Distribution of Cholinergic Neurons in the Mammalian Brain with Special Reference to their Relationship with Neuronal Nicotinic Acetylcholine Receptors

Abstract

A cholinergic neuron, i.e., a neuron which utilizes acetylcholine (ACh) as a neurotransmitter, has several specific neurochemical features: a releasable pool of ACh; the enzyme necessary for ACh synthesis, i.e., choline acetyl-transferase (ChAT); the uptake sites for choline; and the vesicular ACh transporter (VAChT). In addition, acetylcholine esterase (AChE), the enzyme responsible for ACh degradation to acetate and choline, has long been considered a marker of cholinergic neurons.
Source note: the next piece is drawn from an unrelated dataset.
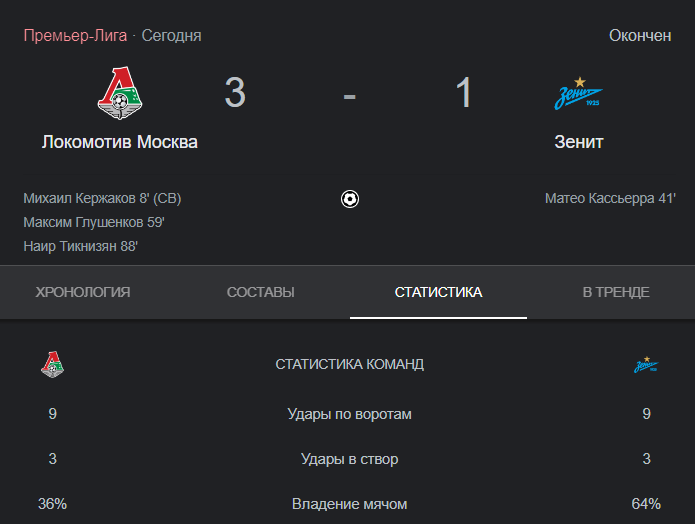Click goal scorer Наир Тикнизян 88'
The height and width of the screenshot is (524, 695).
(x=81, y=246)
However, the simple presence of AChE cannot be considered as a good marker of cholinergic neurons, since AChE is expressed in both cholinergic and cholinoceptive cells (i.e., cells which respond to ACh) and, in some neuronal systems, is released and acts as an intercellular signal by itself. Still, neurons exhibiting high AChE activity following treatment with diisopropylphosphorofluoridate, an AChE inhibitor, are in most cases authentic cholinergic neurons (BUTCHER and WOOLF 1984). The histological techniques which have proved to be more specific, and with optimal spatial resolution, for identifying cholinergic neurons are immunocy-tochemistry using specific ChAT antibodies and in situ hybridization using probes for ChAT mRNA. Tract-tracing and lesion techniques coupled with ChAT immunohistochemistry have given the most reliable information for delineating the distribution of cholinergic pathways. By using these techniques, several cholinergic neuronal systems have been characterized in the CNS and peripheral ganglia. In view of the large amount of data available in these species, our description will be focused on the rodent nervous systems (BUTCHER 1995; WOOLF 1991; and references therein) (Fig. 1).